# Task to carry out
Pick out the lines below with "icon" and list them.

# Input data

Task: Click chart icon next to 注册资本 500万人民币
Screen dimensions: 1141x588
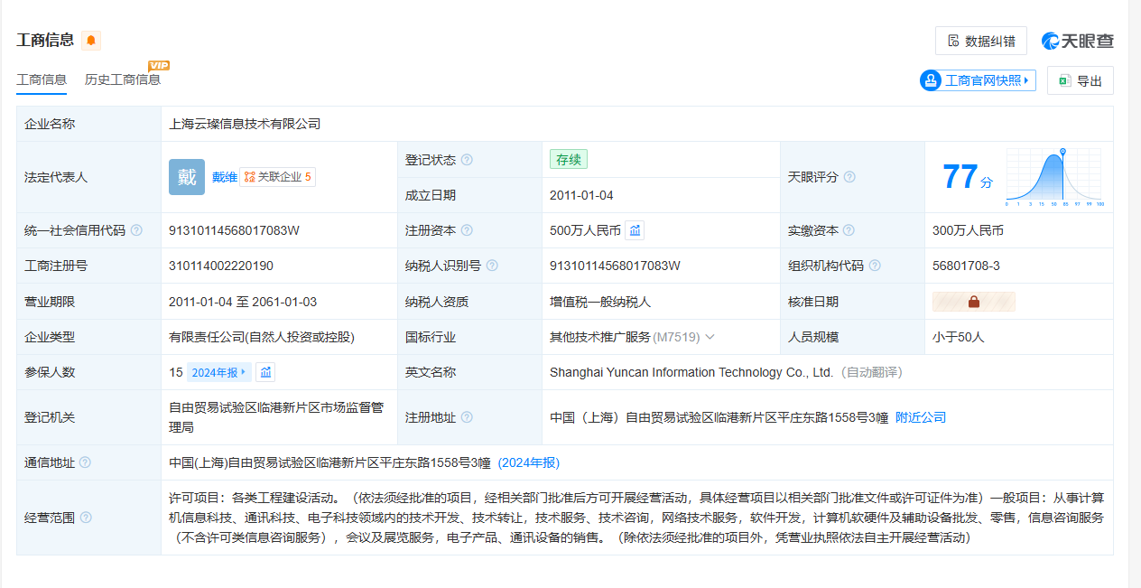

* * *

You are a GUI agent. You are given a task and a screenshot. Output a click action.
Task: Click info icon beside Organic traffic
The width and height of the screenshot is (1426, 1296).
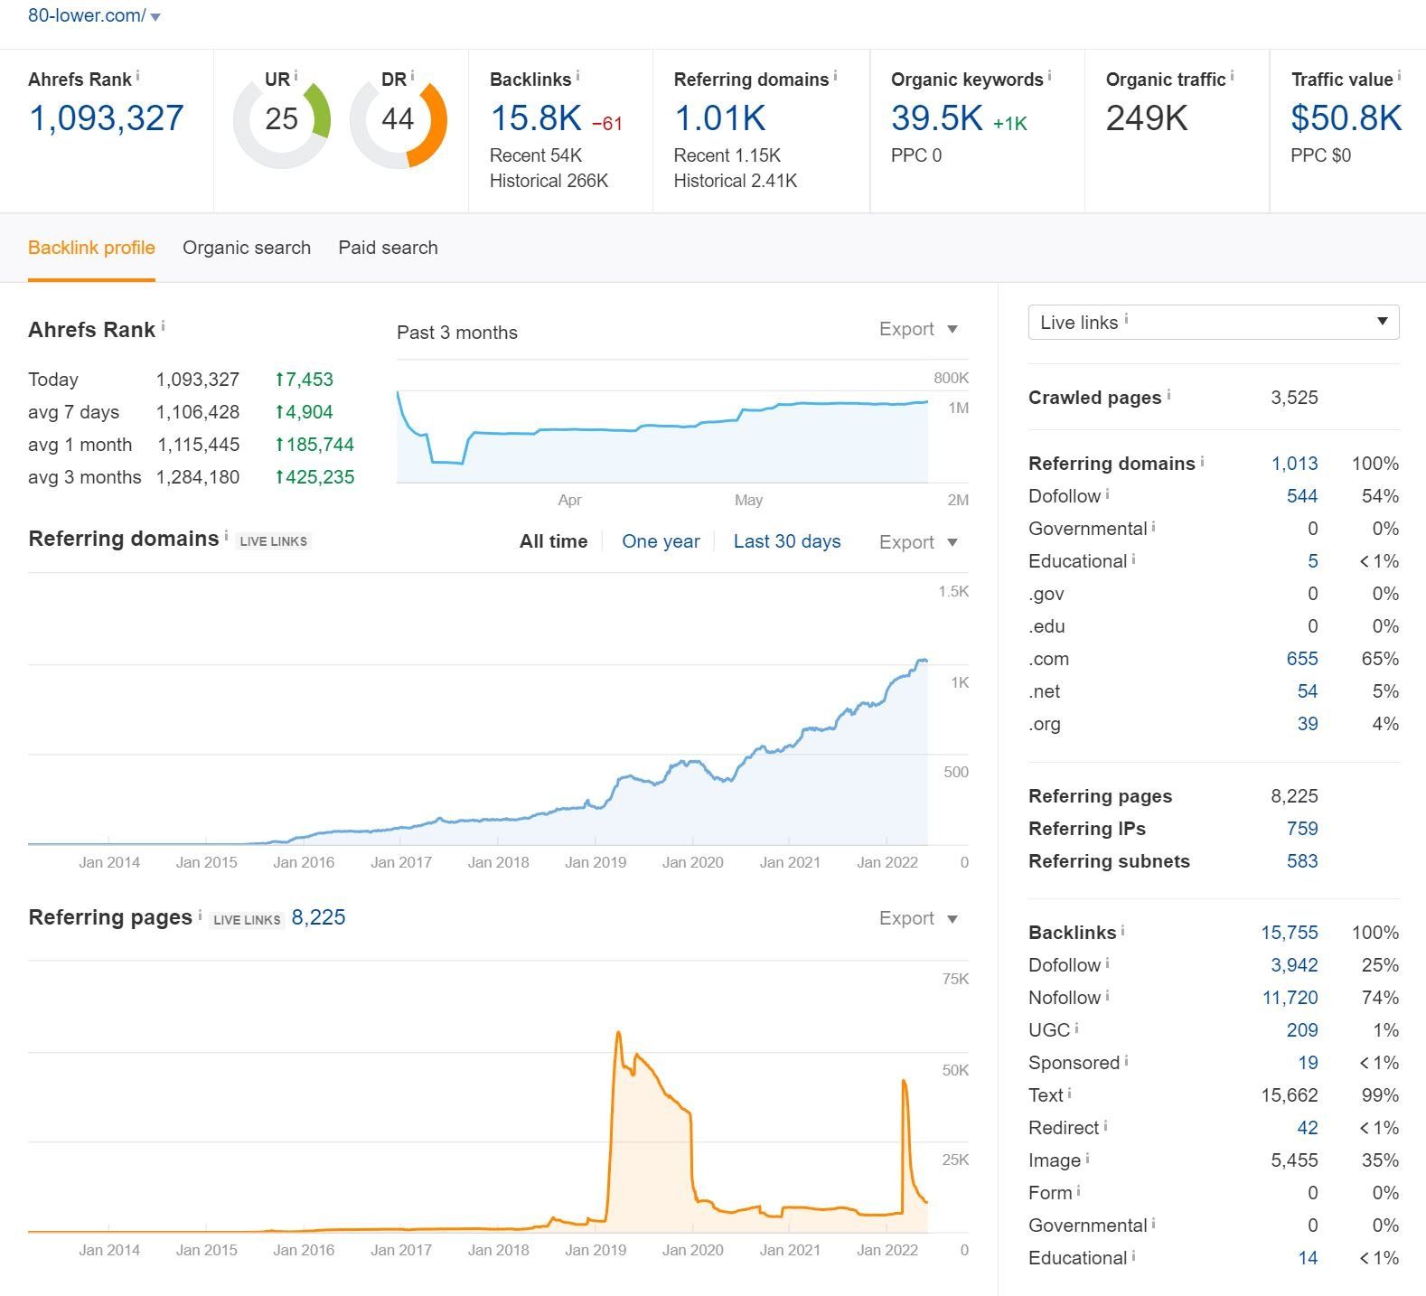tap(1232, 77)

# Solution to this task
Task: Click chart icon next to 注册资本 500万人民币
Task: Click info icon beside Organic traffic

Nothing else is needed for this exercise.